Ultramicroelectrode

Ultramicroelectrode

An Ultramicroelectrode (UME) is a working electrode used in a three electrode system. The small size of UME give them relatively large diffusion layers and small overall currents. These features allow UME to achieve useful staedy-state conditions and very high scan rates (V/s) with limited distortion. UME where developed independently by Wrightmann in the Fleischmann around 1980. [Bard, A.J.; Faulkner, L.R. Electrochemical Methods: Fundamentals and Applications. New York: John Wiley & Sons, 2nd Edition, 2000.]

Structure

UME are often defined as an electrode which is smaller than the diffusion layer achieved in a readily accessed experiment. A working definition is an electrode that has at least one dimension (the critical dimension) smaller than 25 μm. Platinum UME with a radius of 5 μm are commercially available and electrodes with critical dimension of 0.1 μm have been made. Electrodes with even smaller critical dimension have been reported in the literature but exist mostly as proofs of concept. The most common UME is a disk shaped electrode created by embedding a thin wire in glass, resin, or plastic. The resin is cut and polished to expose a cross section of the wire. Other shapes such as wires and rectangles have also been reported.

Application

Linear region

Every electrode has a range of scan rates called the linear region. The response to a reversible redox couple in the linear region is a "diffusion controlled peak" which can be modeled with the Cottrell equation. The upper limit of the useful linear region is bound by an excess of changing current combined with distortions created from large peak currents and associated resistance. The charging current scales linearly with scan rate while the peak current, which contains the useful information, scales with the square root of scan rate. As scan rates increase the relative peak response diminishes. Some of the charge current can be mitigated with RC compensation and/or mathematically removed after the experiment. However the distortions resulting from increased current and the associated resistance can not be subtracted. These distortions ultimately limit the scan rate for which an electrode is useful. For example, a working electrode with a radius of 1.0 mm is not useful for experiments much greater than 500 mV/s.

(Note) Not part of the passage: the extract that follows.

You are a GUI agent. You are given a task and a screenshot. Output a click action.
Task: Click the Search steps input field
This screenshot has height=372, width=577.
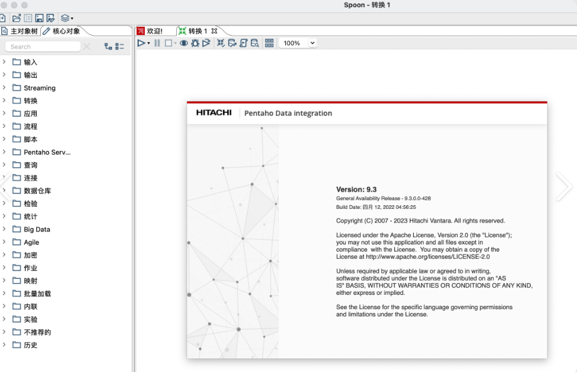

Moving to an UME drops the currents being passed and thus greatly increases useful sweep rate up to 106 V/s. These faster scan rates allow the investigation of electrochemical reaction mechanisms with much higher rates than can be explored with regular working electrodes. By adjusting electrode size of the working electrode an enormous kinetic range can be studies. For UME only the very fast reactions can be studies through peak current since the linear region only exists for UME at very high scan rates.

Steady-state region

At scan rates slower than those of the linear region is a region which is mathematically complex to model and rarely investigated. At even slower scan rates there is the steady-state region. In the steady-state region linear sweeps traces display reversible redox couple as steps rather than peaks. These steps can readily be modeled for meaningful data.

To access the steady-state region the scan rate must be dropped. As scan rates are slowed the relative currents also drop at a given point reducing the reliability of the measurement. The low ratio of diffusion layer volume to electrode surface area means regular stationary electrodes can not be dropped low enough before their current measurements become unreliable. In contrast the ratio of diffusion layer volume to electrode surface area is much higher for UME. When the scan rate of UME is dropped it quickly enters the steady-state regime at useful scan rates. Even though UME supply small total currents their steady-state currents are high relatively compared to regular electrodes.